Short exercise:
Return the items word for word, starting with the line that contains "Select the Notice Templates menu entry" and going on through the end of the items, with both ends included. Leave the pictures out of your answer.

Raw data:
►
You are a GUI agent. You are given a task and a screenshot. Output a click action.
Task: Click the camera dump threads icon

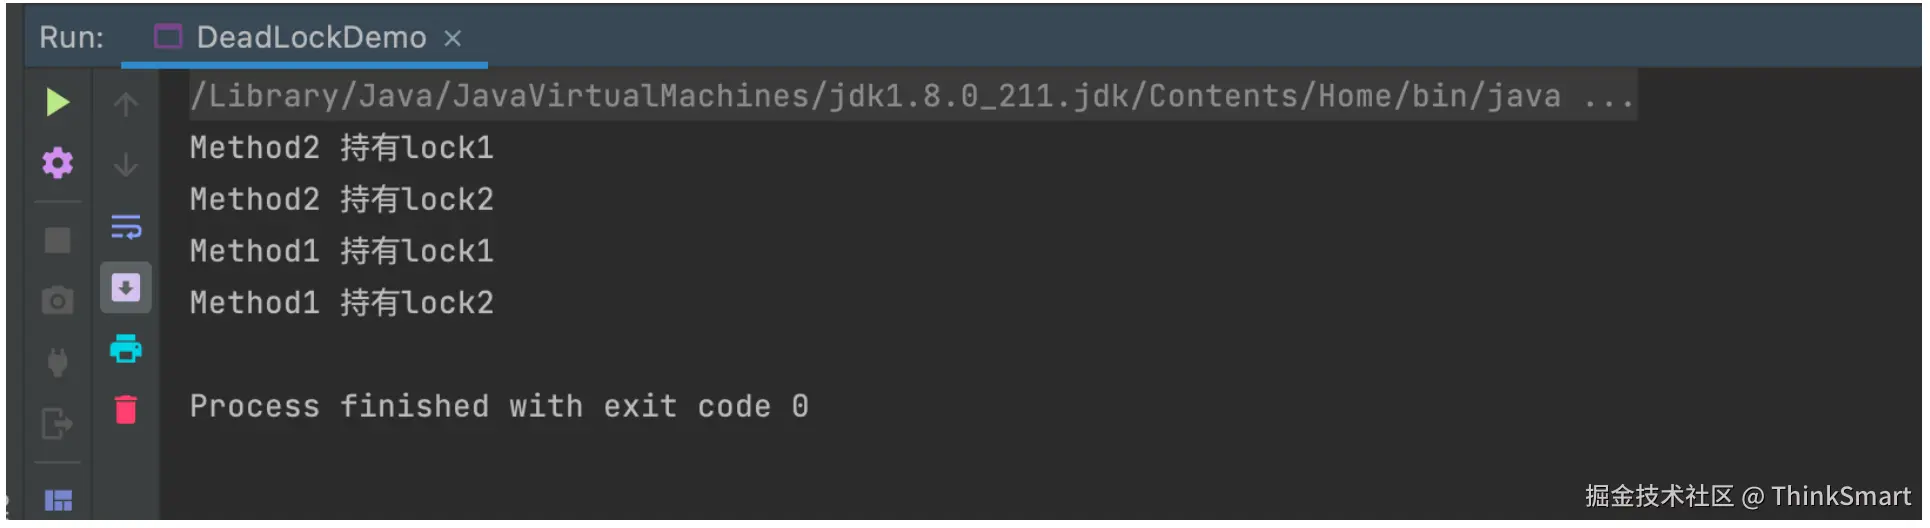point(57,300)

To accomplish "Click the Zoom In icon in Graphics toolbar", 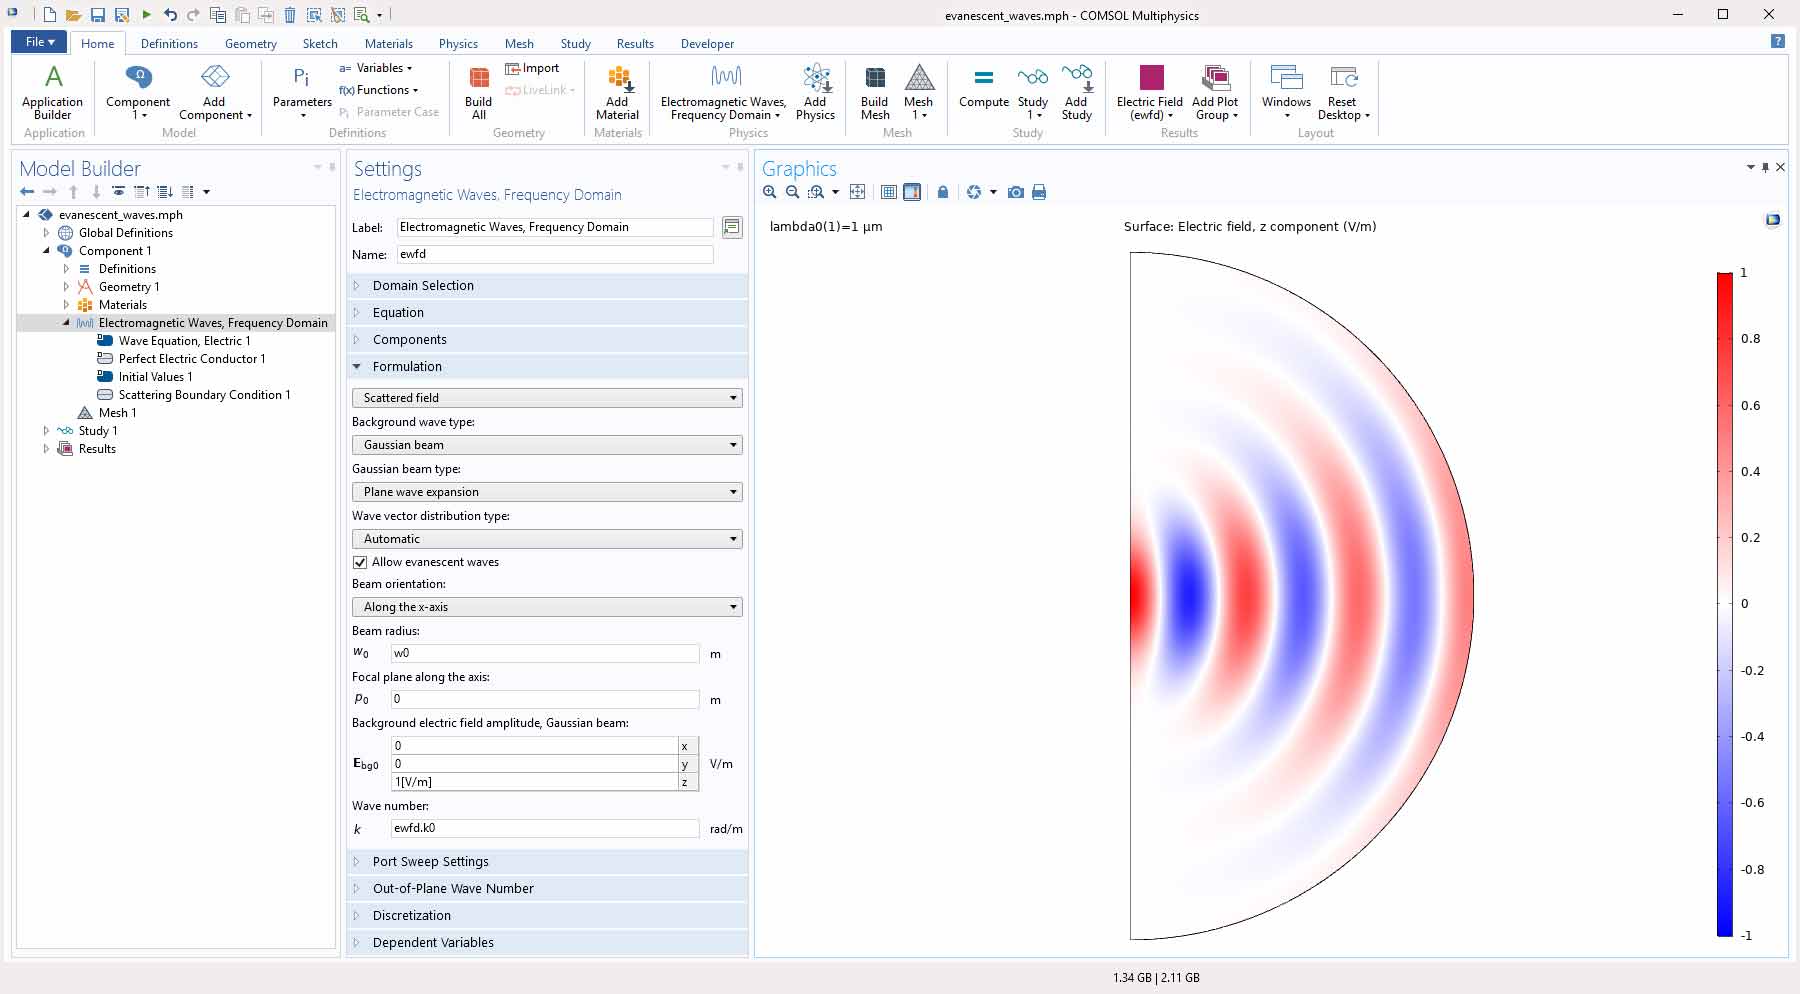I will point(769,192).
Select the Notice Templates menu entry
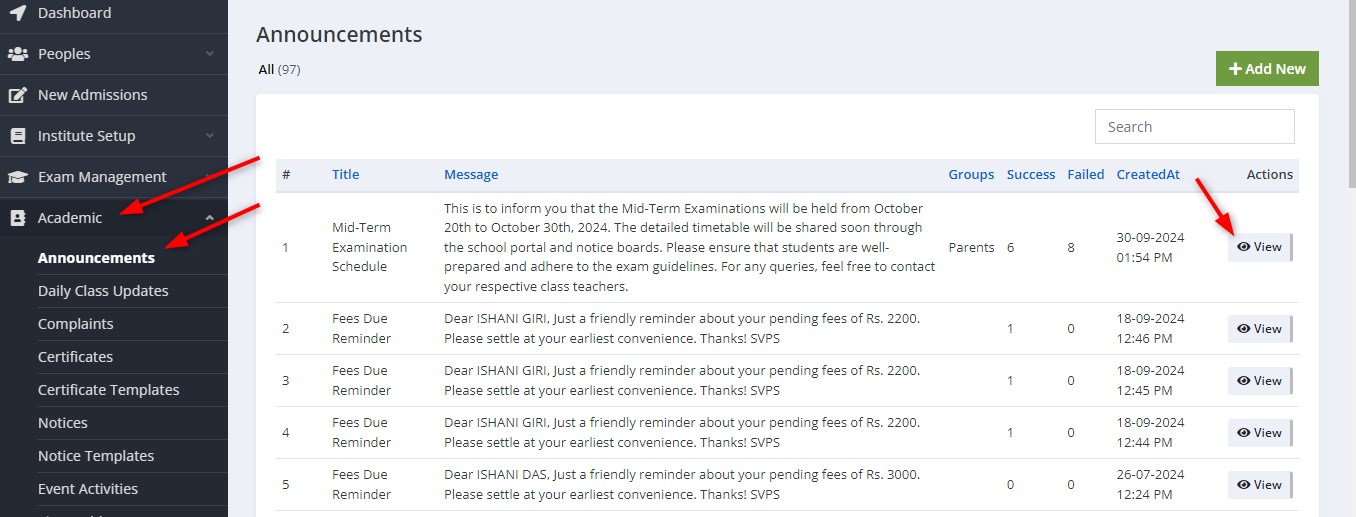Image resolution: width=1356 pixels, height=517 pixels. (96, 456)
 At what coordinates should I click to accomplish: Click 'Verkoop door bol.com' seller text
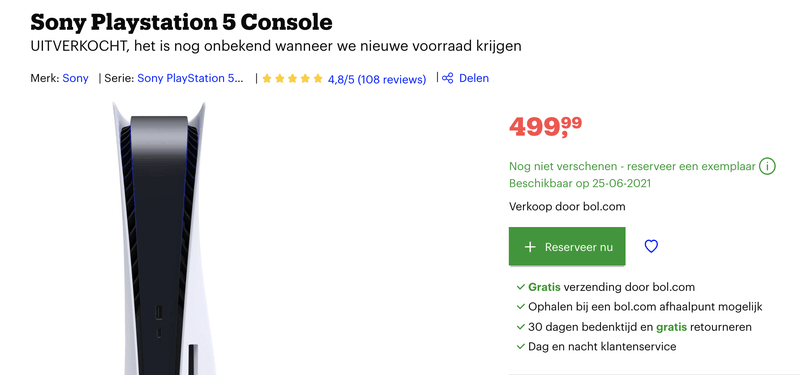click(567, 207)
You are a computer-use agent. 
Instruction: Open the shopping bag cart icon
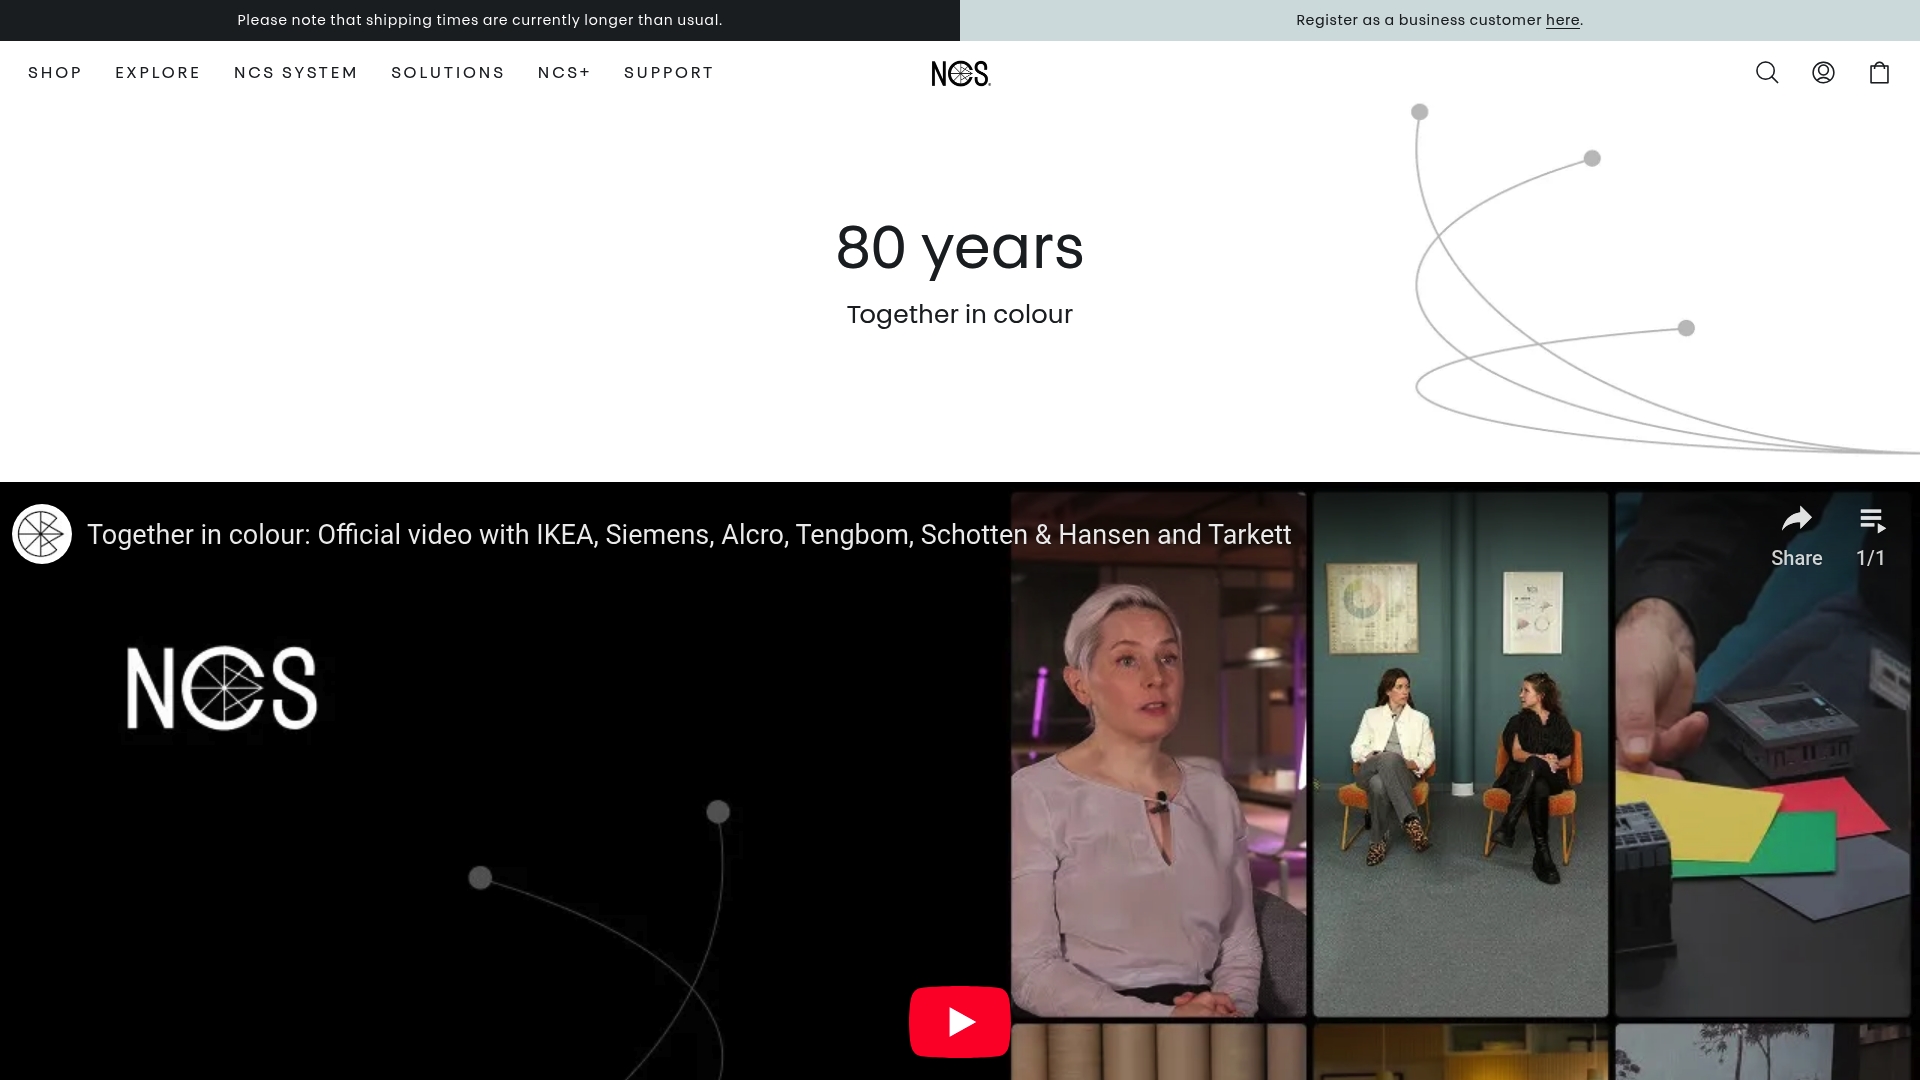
◄
Answer to the problem:
Select the Notice Templates menu entry
Image resolution: width=1356 pixels, height=517 pixels. (96, 456)
 At what coordinates should I click to accomplish: Click 'Verkoop door bol.com' seller text
click(567, 207)
You are a computer-use agent. 
Instruction: Open the shopping bag cart icon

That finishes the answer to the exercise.